What the task requires: Copy all of the material below, line for line.

Provided information:

◆ ◆ ◆

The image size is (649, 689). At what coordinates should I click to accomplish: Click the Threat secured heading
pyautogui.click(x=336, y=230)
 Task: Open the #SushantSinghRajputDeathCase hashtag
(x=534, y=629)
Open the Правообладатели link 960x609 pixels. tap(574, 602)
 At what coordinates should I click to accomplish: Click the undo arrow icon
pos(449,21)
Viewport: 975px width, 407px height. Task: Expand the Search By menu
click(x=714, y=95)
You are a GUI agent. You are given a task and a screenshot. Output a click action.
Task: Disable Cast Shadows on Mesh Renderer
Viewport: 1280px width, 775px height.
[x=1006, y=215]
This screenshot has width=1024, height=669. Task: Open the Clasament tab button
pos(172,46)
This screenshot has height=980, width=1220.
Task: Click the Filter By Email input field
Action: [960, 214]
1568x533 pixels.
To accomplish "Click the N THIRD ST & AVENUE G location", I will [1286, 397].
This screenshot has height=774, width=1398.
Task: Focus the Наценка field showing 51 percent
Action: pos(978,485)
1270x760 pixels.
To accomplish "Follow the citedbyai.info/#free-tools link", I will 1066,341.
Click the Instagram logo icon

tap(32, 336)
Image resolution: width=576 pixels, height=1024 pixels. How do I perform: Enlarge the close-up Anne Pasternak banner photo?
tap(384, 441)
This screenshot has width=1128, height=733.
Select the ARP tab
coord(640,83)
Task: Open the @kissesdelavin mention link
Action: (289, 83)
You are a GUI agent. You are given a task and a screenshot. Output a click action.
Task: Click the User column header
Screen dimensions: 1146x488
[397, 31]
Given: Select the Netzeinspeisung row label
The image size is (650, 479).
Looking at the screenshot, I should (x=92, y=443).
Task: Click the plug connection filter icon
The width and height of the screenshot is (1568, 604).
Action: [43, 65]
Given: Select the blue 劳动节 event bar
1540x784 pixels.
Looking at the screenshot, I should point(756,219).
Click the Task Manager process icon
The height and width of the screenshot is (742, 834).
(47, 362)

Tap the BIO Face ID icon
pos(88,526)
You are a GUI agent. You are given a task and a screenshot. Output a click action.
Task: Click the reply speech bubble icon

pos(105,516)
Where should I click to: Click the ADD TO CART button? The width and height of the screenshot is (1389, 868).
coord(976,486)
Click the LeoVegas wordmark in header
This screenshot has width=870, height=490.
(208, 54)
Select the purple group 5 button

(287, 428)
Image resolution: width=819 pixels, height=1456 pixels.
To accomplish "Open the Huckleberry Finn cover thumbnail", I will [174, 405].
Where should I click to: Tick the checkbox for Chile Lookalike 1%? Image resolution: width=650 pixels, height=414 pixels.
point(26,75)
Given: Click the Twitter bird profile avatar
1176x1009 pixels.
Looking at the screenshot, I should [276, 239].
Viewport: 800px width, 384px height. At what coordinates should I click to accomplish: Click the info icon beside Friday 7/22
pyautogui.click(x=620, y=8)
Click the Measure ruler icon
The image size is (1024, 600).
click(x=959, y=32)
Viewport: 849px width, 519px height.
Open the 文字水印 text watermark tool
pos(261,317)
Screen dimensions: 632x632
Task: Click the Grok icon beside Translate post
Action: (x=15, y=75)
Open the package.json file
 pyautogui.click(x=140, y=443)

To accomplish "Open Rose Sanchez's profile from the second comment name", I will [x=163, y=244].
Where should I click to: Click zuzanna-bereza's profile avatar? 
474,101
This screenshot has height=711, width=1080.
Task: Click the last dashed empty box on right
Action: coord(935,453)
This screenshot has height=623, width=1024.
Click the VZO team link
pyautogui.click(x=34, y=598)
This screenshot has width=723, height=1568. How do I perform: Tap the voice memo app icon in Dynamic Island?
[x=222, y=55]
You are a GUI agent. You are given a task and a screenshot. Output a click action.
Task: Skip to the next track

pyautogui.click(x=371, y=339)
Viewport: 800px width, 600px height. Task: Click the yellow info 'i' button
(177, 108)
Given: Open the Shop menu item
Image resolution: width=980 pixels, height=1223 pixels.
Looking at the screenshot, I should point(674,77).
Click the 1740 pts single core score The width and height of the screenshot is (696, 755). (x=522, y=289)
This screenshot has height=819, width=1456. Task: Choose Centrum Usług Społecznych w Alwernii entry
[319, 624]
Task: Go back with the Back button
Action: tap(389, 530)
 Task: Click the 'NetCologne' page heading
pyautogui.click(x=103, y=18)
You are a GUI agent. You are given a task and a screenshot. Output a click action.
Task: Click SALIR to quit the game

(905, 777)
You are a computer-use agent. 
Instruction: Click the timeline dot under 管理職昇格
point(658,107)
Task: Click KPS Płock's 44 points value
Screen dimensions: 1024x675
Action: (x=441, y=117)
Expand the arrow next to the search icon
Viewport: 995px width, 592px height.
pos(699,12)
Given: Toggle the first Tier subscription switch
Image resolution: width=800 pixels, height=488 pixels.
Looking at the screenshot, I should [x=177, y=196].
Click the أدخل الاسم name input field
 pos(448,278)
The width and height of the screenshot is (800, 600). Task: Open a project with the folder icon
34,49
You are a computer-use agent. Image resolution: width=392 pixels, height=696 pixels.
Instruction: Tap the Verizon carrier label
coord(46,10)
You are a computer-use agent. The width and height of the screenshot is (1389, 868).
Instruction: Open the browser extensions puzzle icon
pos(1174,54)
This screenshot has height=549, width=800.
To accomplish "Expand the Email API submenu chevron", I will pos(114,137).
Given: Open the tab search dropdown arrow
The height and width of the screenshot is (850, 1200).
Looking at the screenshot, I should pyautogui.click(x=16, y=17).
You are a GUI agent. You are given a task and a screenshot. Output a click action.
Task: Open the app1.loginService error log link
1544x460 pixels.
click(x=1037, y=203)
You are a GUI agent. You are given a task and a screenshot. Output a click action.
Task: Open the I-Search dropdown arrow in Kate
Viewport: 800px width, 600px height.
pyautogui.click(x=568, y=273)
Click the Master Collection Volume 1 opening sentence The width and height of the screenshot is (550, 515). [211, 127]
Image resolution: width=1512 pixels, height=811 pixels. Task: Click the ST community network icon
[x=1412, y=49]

◆ ◆ ◆

Solution for this problem:
The image size is (649, 689). At what coordinates should I click to accomplish: Click the Threat secured heading
pyautogui.click(x=336, y=230)
 Task: Open the #SushantSinghRajputDeathCase hashtag
(x=534, y=629)
Open the Правообладатели link 960x609 pixels. tap(574, 602)
 At what coordinates should I click to accomplish: Click the undo arrow icon
pos(449,21)
Viewport: 975px width, 407px height. Task: Expand the Search By menu
click(x=714, y=95)
You are a GUI agent. You are given a task and a screenshot. Output a click action.
Task: Disable Cast Shadows on Mesh Renderer
Viewport: 1280px width, 775px height.
[x=1006, y=215]
This screenshot has width=1024, height=669. Task: Open the Clasament tab button
pos(172,46)
This screenshot has height=980, width=1220.
Task: Click the Filter By Email input field
Action: [960, 214]
1568x533 pixels.
To accomplish "Click the N THIRD ST & AVENUE G location", I will [1286, 397].
This screenshot has height=774, width=1398.
Task: Focus the Наценка field showing 51 percent
Action: pos(978,485)
1270x760 pixels.
To accomplish "Follow the citedbyai.info/#free-tools link", I will 1066,341.
Click the Instagram logo icon

tap(32, 336)
Image resolution: width=576 pixels, height=1024 pixels. How do I perform: Enlarge the close-up Anne Pasternak banner photo?
tap(384, 441)
This screenshot has width=1128, height=733.
Select the ARP tab
coord(640,83)
Task: Open the @kissesdelavin mention link
Action: (289, 83)
You are a GUI agent. You are given a task and a screenshot. Output a click action.
Task: Click the User column header
Screen dimensions: 1146x488
[397, 31]
Given: Select the Netzeinspeisung row label
The image size is (650, 479).
Looking at the screenshot, I should (x=92, y=443).
Task: Click the plug connection filter icon
The width and height of the screenshot is (1568, 604).
Action: [43, 65]
Given: Select the blue 劳动节 event bar
1540x784 pixels.
Looking at the screenshot, I should point(756,219).
Click the Task Manager process icon
The height and width of the screenshot is (742, 834).
(47, 362)

Tap the BIO Face ID icon
pos(88,526)
You are a GUI agent. You are given a task and a screenshot. Output a click action.
Task: Click the reply speech bubble icon

pos(105,516)
Where should I click to: Click the ADD TO CART button? The width and height of the screenshot is (1389, 868).
coord(976,486)
Click the LeoVegas wordmark in header
This screenshot has width=870, height=490.
(208, 54)
Select the purple group 5 button

(287, 428)
Image resolution: width=819 pixels, height=1456 pixels.
To accomplish "Open the Huckleberry Finn cover thumbnail", I will [174, 405].
Where should I click to: Tick the checkbox for Chile Lookalike 1%? Image resolution: width=650 pixels, height=414 pixels.
point(26,75)
Given: Click the Twitter bird profile avatar
1176x1009 pixels.
Looking at the screenshot, I should [276, 239].
Viewport: 800px width, 384px height. At what coordinates should I click to accomplish: Click the info icon beside Friday 7/22
pyautogui.click(x=620, y=8)
Click the Measure ruler icon
The image size is (1024, 600).
click(x=959, y=32)
Viewport: 849px width, 519px height.
Open the 文字水印 text watermark tool
pos(261,317)
Screen dimensions: 632x632
Task: Click the Grok icon beside Translate post
Action: (x=15, y=75)
Open the package.json file
 pyautogui.click(x=140, y=443)

To accomplish "Open Rose Sanchez's profile from the second comment name", I will [x=163, y=244].
Where should I click to: Click zuzanna-bereza's profile avatar? 
474,101
This screenshot has height=711, width=1080.
Task: Click the last dashed empty box on right
Action: coord(935,453)
This screenshot has height=623, width=1024.
Click the VZO team link
pyautogui.click(x=34, y=598)
This screenshot has width=723, height=1568. How do I perform: Tap the voice memo app icon in Dynamic Island?
[x=222, y=55]
You are a GUI agent. You are given a task and a screenshot. Output a click action.
Task: Skip to the next track

pyautogui.click(x=371, y=339)
Viewport: 800px width, 600px height. Task: Click the yellow info 'i' button
(177, 108)
Given: Open the Shop menu item
Image resolution: width=980 pixels, height=1223 pixels.
Looking at the screenshot, I should point(674,77).
Click the 1740 pts single core score The width and height of the screenshot is (696, 755). (x=522, y=289)
This screenshot has height=819, width=1456. Task: Choose Centrum Usług Społecznych w Alwernii entry
[319, 624]
Task: Go back with the Back button
Action: tap(389, 530)
 Task: Click the 'NetCologne' page heading
pyautogui.click(x=103, y=18)
You are a GUI agent. You are given a task and a screenshot. Output a click action.
Task: Click SALIR to quit the game

(905, 777)
You are a computer-use agent. 
Instruction: Click the timeline dot under 管理職昇格
point(658,107)
Task: Click KPS Płock's 44 points value
Screen dimensions: 1024x675
Action: (x=441, y=117)
Expand the arrow next to the search icon
Viewport: 995px width, 592px height.
pos(699,12)
Given: Toggle the first Tier subscription switch
Image resolution: width=800 pixels, height=488 pixels.
Looking at the screenshot, I should [x=177, y=196].
Click the أدخل الاسم name input field
 pos(448,278)
The width and height of the screenshot is (800, 600). Task: Open a project with the folder icon
34,49
You are a computer-use agent. Image resolution: width=392 pixels, height=696 pixels.
Instruction: Tap the Verizon carrier label
coord(46,10)
You are a computer-use agent. The width and height of the screenshot is (1389, 868).
Instruction: Open the browser extensions puzzle icon
pos(1174,54)
This screenshot has height=549, width=800.
To accomplish "Expand the Email API submenu chevron", I will pos(114,137).
Given: Open the tab search dropdown arrow
The height and width of the screenshot is (850, 1200).
Looking at the screenshot, I should pyautogui.click(x=16, y=17).
You are a GUI agent. You are given a task and a screenshot. Output a click action.
Task: Open the app1.loginService error log link
1544x460 pixels.
click(x=1037, y=203)
You are a GUI agent. You are given a task and a screenshot. Output a click action.
Task: Open the I-Search dropdown arrow in Kate
Viewport: 800px width, 600px height.
pyautogui.click(x=568, y=273)
Click the Master Collection Volume 1 opening sentence The width and height of the screenshot is (550, 515). [211, 127]
Image resolution: width=1512 pixels, height=811 pixels. Task: Click the ST community network icon
[x=1412, y=49]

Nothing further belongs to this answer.